# Led vs T5 lighting



## frogwings (Aug 26, 2011)

I have a 10 gallon planted tank and am not happy with the lighting setup. I have a dual T5 light strip and the corners of the tank do not get much light. I would like to have light covering the whole tank equally so... do I get another dual T5 strip and add it to the one I have now or do I get a larger set up with 4 lights? Should I change over to LED lighting? I really don't understand the pros and cons of these 2 types of lighting. Input?


----------



## AquaAggie (Jan 4, 2013)

I'd be interested in knowing about the differences as well.


----------



## Gizmo (Dec 6, 2010)

There's actually three types of lighting you're up against here: T5NO (Normal Output, which you have), T5HO (High Output), and LED.

T5NO emits about as much light as a conventional T8 hood, with less strikeback due to the lower profile bulbs. T5HO fixtures are usually more expensive, higher quality, and MUCH more efficient due to the increased output of the ballast and bulbs, and the fact that most T5HO fixtures come with independent reflectors for each bulb, directing more light down into the tank. T5HO would be the best for you, in my opinion, between bang for your buck and good light. Make sure when you order a fixture, however, that you get a 6700K or below bulb (i.e. freshwater gro and daylight bulbs), actinic setups (for marine applications) are great at showcasing fish but relatively little of the light spectrum emitted is good for plants and photosynthesis.
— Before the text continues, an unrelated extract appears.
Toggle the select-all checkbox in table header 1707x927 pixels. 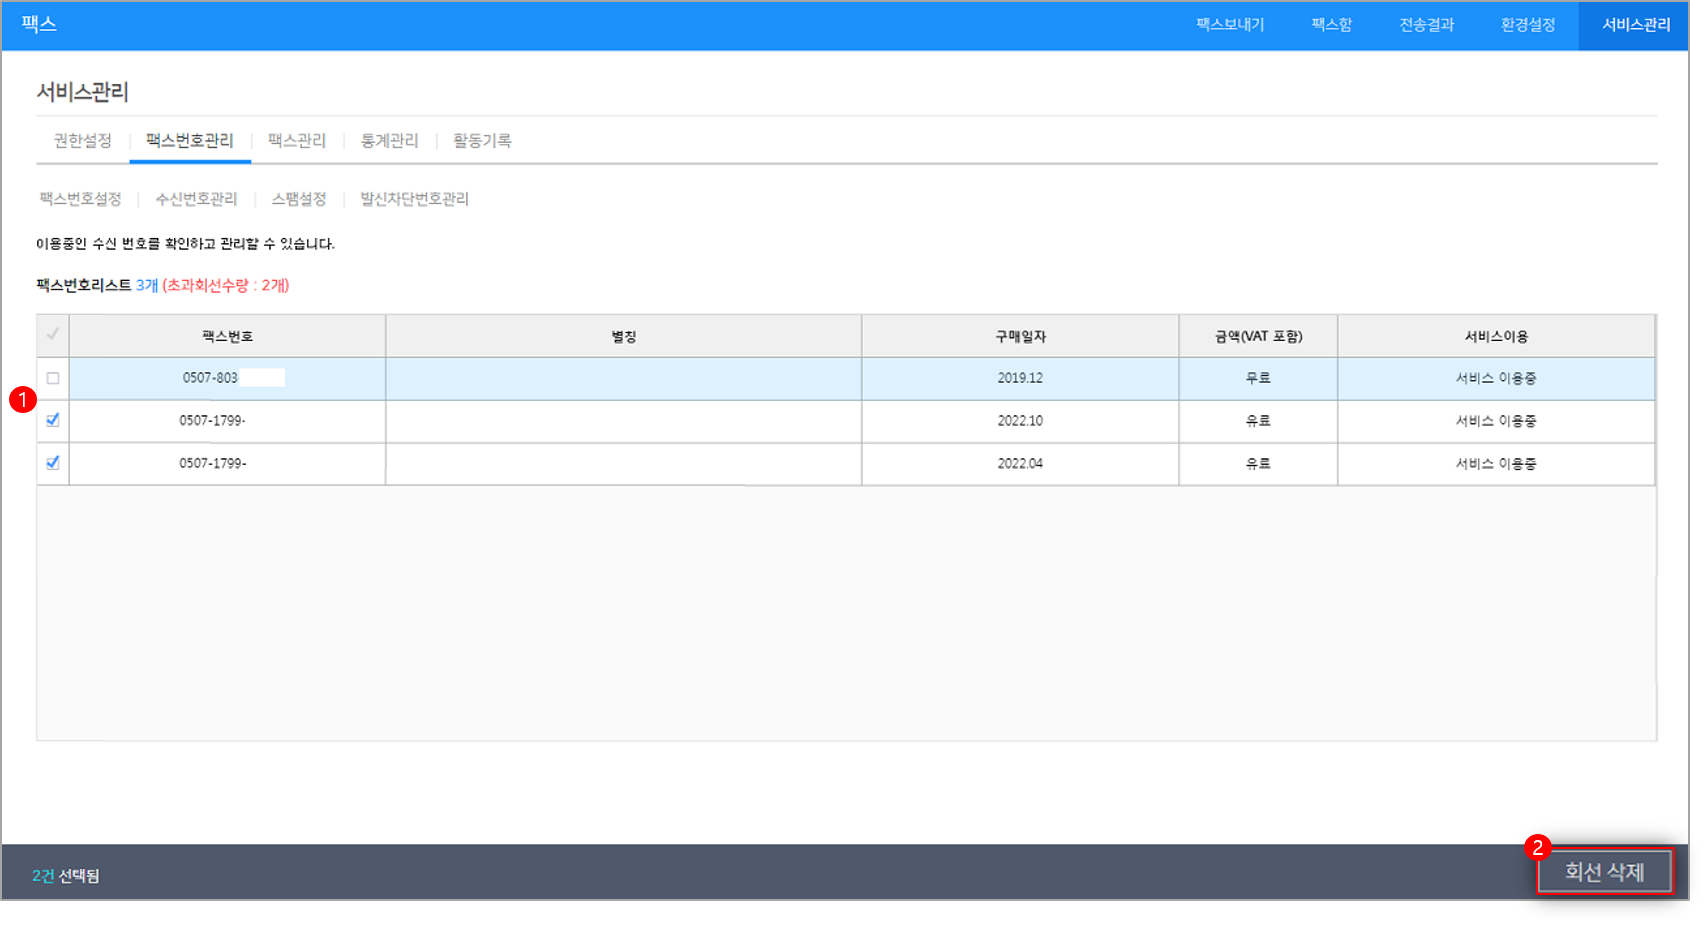click(53, 335)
With that being said, on to LED....

LEDs are the hot new things on the market. For a good high-end fixture like a Finnex FugeRay II you're talking $100+, which is some serious cash. However, LEDs emit the highest quality light for the lowest overall power drain. This translates into the fixture paying for itself in the long run, in energy savings. Not to mention, LEDs do not wear out at the same rate as T5HO bulbs, so you're not paying for new bulbs every 6-12 months as well. LEDs are also lower profile (smaller fixtures), leading to a more aesthetically pleasing aquarium setup. Lastly, and this can be counted as an advantage or a drawback, LEDs have a very narrow beam width, so depending on the arrangement of the LEDs you'll have some dark spots in your tank. With that being said, the optical nature of the LEDs lends itself to a natural "shimmer" effect when coupled with surface agitation from a filter, bubbler or powerhead.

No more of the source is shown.